§ REQUIRED TASK
Reproduce every line of the records below verbatim, from the line containing "The image size is (1515, 784)." down to the line containing "(x=444, y=55)", both included.

§ MATERIAL PROVIDED
— BEGIN —

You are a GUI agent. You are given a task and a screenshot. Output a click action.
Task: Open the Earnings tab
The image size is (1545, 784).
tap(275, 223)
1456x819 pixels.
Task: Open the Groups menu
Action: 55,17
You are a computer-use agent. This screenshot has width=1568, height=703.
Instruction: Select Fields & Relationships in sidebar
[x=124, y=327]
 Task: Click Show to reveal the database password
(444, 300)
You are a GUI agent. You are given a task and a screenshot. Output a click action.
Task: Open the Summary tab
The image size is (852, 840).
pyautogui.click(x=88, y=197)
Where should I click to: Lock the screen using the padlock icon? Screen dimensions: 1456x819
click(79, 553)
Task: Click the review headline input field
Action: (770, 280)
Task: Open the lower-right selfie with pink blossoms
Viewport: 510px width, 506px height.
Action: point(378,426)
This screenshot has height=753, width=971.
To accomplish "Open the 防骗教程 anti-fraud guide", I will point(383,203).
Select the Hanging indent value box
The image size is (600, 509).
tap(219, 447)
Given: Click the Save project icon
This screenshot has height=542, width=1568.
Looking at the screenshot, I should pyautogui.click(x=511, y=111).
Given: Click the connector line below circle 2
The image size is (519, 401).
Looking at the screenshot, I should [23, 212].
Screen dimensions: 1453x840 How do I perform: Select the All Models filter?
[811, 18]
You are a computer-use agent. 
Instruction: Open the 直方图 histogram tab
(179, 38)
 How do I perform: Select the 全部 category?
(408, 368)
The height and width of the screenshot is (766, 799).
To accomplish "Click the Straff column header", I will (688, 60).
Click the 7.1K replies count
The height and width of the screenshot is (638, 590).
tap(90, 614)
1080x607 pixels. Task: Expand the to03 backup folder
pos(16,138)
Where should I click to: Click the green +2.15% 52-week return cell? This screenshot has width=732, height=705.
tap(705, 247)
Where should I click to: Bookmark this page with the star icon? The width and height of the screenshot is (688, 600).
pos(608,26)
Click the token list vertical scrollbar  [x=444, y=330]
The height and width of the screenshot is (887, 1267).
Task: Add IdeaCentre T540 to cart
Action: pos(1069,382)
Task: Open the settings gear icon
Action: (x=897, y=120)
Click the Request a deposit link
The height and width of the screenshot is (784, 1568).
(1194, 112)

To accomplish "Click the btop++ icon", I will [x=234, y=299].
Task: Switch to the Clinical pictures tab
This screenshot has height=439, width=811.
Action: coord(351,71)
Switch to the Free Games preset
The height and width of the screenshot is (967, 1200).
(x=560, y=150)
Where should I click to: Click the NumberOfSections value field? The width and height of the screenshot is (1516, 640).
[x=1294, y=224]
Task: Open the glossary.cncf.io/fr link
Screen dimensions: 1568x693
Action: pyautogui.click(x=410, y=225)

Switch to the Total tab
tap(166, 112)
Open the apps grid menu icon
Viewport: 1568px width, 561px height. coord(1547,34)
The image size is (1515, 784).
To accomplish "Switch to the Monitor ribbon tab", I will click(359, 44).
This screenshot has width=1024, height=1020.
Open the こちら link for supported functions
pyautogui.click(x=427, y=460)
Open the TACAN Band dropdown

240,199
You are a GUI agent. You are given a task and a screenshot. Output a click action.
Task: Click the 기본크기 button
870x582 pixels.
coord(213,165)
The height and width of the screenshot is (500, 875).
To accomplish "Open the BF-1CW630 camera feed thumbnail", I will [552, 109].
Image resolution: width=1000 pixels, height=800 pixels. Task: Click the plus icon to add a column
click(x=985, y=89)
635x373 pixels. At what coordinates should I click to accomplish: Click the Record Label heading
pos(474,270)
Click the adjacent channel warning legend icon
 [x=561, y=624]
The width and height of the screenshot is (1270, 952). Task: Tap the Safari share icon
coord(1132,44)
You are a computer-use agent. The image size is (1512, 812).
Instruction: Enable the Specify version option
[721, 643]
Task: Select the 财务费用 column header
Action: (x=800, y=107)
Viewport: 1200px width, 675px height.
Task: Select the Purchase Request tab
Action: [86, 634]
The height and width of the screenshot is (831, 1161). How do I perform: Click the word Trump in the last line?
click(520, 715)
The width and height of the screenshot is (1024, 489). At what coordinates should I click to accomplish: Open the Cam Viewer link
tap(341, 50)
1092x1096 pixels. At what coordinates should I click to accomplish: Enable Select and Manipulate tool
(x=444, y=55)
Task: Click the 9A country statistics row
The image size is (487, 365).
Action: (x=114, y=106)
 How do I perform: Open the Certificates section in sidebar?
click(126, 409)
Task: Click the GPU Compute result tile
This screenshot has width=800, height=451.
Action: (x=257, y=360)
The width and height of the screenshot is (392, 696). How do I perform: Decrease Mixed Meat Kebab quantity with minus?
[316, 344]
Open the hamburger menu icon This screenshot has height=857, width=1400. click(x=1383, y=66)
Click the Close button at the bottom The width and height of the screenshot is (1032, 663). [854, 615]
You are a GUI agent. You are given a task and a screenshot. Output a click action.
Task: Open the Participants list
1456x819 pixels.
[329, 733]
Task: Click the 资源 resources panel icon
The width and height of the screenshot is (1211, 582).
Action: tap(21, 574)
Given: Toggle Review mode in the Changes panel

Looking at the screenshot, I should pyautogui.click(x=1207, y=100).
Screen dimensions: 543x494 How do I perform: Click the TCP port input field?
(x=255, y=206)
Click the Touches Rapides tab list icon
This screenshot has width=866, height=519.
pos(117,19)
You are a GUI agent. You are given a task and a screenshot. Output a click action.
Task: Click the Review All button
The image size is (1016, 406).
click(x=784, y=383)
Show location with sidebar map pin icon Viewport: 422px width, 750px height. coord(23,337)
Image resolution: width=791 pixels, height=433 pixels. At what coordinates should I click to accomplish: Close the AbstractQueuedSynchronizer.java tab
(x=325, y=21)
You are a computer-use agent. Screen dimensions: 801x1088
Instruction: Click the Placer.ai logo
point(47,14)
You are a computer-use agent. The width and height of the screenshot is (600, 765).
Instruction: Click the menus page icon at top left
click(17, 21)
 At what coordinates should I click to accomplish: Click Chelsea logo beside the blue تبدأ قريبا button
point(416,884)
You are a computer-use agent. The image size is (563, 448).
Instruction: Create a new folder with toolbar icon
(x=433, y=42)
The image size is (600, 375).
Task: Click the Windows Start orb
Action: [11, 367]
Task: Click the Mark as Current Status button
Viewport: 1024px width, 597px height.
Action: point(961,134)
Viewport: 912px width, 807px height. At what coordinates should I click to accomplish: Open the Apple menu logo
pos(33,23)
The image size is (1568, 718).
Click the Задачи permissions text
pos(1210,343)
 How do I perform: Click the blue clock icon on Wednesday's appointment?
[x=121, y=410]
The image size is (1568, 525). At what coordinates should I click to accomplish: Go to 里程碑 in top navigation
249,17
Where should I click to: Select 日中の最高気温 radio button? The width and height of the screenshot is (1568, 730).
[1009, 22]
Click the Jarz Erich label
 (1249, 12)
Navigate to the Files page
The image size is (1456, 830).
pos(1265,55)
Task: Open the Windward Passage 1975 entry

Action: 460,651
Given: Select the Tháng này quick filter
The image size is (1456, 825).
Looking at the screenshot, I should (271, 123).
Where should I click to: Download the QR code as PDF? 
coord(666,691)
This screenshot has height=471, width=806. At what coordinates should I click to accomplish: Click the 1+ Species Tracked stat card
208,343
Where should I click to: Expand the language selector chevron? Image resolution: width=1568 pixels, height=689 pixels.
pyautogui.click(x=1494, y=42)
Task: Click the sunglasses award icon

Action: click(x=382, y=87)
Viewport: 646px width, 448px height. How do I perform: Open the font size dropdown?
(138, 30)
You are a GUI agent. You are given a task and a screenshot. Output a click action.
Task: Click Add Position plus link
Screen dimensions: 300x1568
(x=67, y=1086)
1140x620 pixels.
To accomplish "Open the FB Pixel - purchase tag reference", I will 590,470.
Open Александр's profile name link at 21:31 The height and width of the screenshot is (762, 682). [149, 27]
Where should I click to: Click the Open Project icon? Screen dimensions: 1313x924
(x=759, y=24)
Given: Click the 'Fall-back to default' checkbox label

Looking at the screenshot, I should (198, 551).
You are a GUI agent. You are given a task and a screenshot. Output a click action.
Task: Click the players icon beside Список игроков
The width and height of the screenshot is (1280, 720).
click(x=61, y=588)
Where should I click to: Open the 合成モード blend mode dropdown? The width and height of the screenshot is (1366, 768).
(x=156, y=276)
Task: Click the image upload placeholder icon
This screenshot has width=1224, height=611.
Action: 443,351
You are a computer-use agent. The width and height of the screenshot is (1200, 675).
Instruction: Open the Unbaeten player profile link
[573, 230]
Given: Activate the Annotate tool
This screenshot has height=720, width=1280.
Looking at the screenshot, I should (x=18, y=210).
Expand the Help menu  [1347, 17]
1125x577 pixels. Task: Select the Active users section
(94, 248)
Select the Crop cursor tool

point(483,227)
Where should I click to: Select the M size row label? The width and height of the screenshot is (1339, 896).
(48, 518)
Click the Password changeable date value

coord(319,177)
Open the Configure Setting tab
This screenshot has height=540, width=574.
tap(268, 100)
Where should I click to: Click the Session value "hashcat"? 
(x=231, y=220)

— END —

§ OUTPUT FOR THIS EXERCISE
The image size is (1515, 784).
To accomplish "Switch to the Monitor ribbon tab", I will click(359, 44).
This screenshot has width=1024, height=1020.
Open the こちら link for supported functions
pyautogui.click(x=427, y=460)
Open the TACAN Band dropdown

240,199
You are a GUI agent. You are given a task and a screenshot. Output a click action.
Task: Click the 기본크기 button
870x582 pixels.
coord(213,165)
The height and width of the screenshot is (500, 875).
To accomplish "Open the BF-1CW630 camera feed thumbnail", I will [552, 109].
Image resolution: width=1000 pixels, height=800 pixels. Task: Click the plus icon to add a column
click(x=985, y=89)
635x373 pixels. At what coordinates should I click to accomplish: Click the Record Label heading
pos(474,270)
Click the adjacent channel warning legend icon
 [x=561, y=624]
The width and height of the screenshot is (1270, 952). Task: Tap the Safari share icon
coord(1132,44)
You are a computer-use agent. The image size is (1512, 812).
Instruction: Enable the Specify version option
[721, 643]
Task: Select the 财务费用 column header
Action: (x=800, y=107)
Viewport: 1200px width, 675px height.
Task: Select the Purchase Request tab
Action: [86, 634]
The height and width of the screenshot is (831, 1161). How do I perform: Click the word Trump in the last line?
click(520, 715)
The width and height of the screenshot is (1024, 489). At what coordinates should I click to accomplish: Open the Cam Viewer link
tap(341, 50)
1092x1096 pixels. At what coordinates should I click to accomplish: Enable Select and Manipulate tool
(x=444, y=55)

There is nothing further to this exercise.